#include < stdlib.h>
#include < unistd.h>
#include < string.h>
#include < stdio.h>
#include < fcntl.h>
#include < sys/stat.h>
#include < sys/types.h>
// Setting the checkpoint file from withing the process
// This can also be done via the -C argument to mosrun
int setCheckpointFile(char *file) {
int fd;
fd = open("/proc/self/checkpointfile", 1|O_CREAT, file);
if (fd == -1) {
return 0;
}
return 1;
}
// Triggering a checkpoint from within the process
int triggerCheckpoint() {
int fd;
fd = open("/proc/self/checkpoint", 1|O_CREAT, 1);
if(fd == -1) {
fprintf(stderr, "Error doing self checkpoint \n");
return 0;
}
printf("Checkpoint was done successfully\n");
return 1;
}
int main(int argc, char **argv) {
int j, unit, t;
char *checkpointFileName;
int checkpointUnit = 0;
if(argc < 3) {
fprintf(stderr, "Usage %s < checkpoint-file> < unit> \n", argv[0]);
exit(1);
}
checkpointFileName = strdup(argv[1]);
checkpointUnit = atoi(argv[2]);
if(checkpointUnit < 1 || checkpointUnit > 100) {
fprintf(stderr, "Checkpoint unit should be > 0 and < 100\n");
exit(1);
}
printf("Checkpoint file: %s\n", checkpointFileName);
printf("Checkpoint unit: %d\n", checkpointUnit);
// Setting the checkpoint file from within the process (can also be done using
// the -C argument of mosrun
if(!setCheckpointFile(checkpointFileName)) {
fprintf(stderr, "Error setting the checkpoint filename from within the process\n");
fprintf(stderr, "Make sure you are running this program via mosrun\n");
return 0;
}
// Main loop ... running for 100 units. change this loop if you wish
// the program to run do more loops
for( unit = 0; unit < 100 ; unit++ ) {
// Consuming some cpu time (simulating the run of the application)

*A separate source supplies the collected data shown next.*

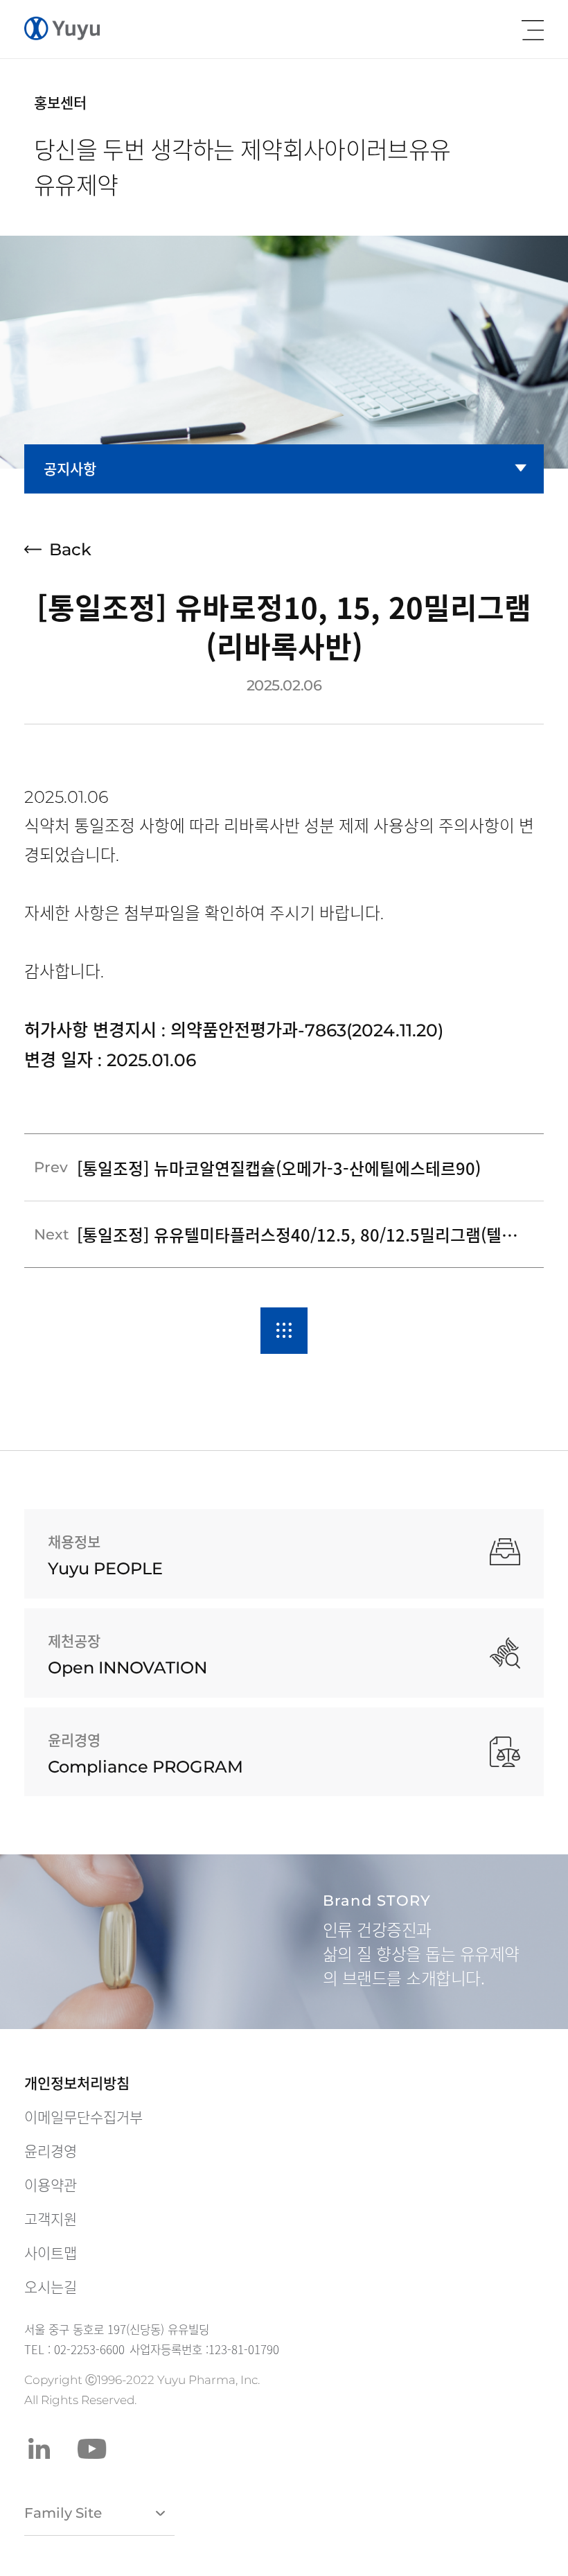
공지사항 (70, 468)
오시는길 (50, 2287)
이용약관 (50, 2185)
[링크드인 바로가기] (38, 2449)
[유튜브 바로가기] (92, 2449)
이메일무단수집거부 (83, 2117)
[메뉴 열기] (533, 30)
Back (70, 549)
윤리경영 (50, 2151)
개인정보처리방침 (77, 2083)
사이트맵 (50, 2253)
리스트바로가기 (283, 1330)
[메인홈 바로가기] (62, 29)
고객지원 (50, 2219)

// Change the number below to cause each loop to consume more (or) less time
for( t=0, j = 0; j < 1000000 * 500; j++ ) {
t = j+unit*2;
}
printf("Unit %d done\n", unit);
// Trigerring a checkpoint request from within the process
if(unit == checkpointUnit) {
if(!triggerCheckpoint())
return 0;
}
}
return 1;
}
To compile: gcc -o checkpoint_demo checkpoint_demo.c
To run: mosrun checkpoint_demo
A typical run:
> mosrun ./checkpoint_demo ccc 5
Checkpoint file: ccc
Checkpoint unit: 5
Unit 0 done
Unit 1 done
Unit 2 done
Unit 3 done
Unit 4 done
Unit 5 done
Checkpoint was done successfully
Unit 6 done
Unit 7 done
Unit 8 done
^C
The program triggered a checkpoint after unit 5.
The checkpointed file was saved in ccc.1.
After unit 8 the program was killed.
To restart:
> mosrun -R ccc.1
Checkpoint was done successfully
Unit 6 done
Unit 7 done
Unit 8 done
Unit 9 done
Unit 10 done
...
The program was restarted from the point right after it was checkpointed.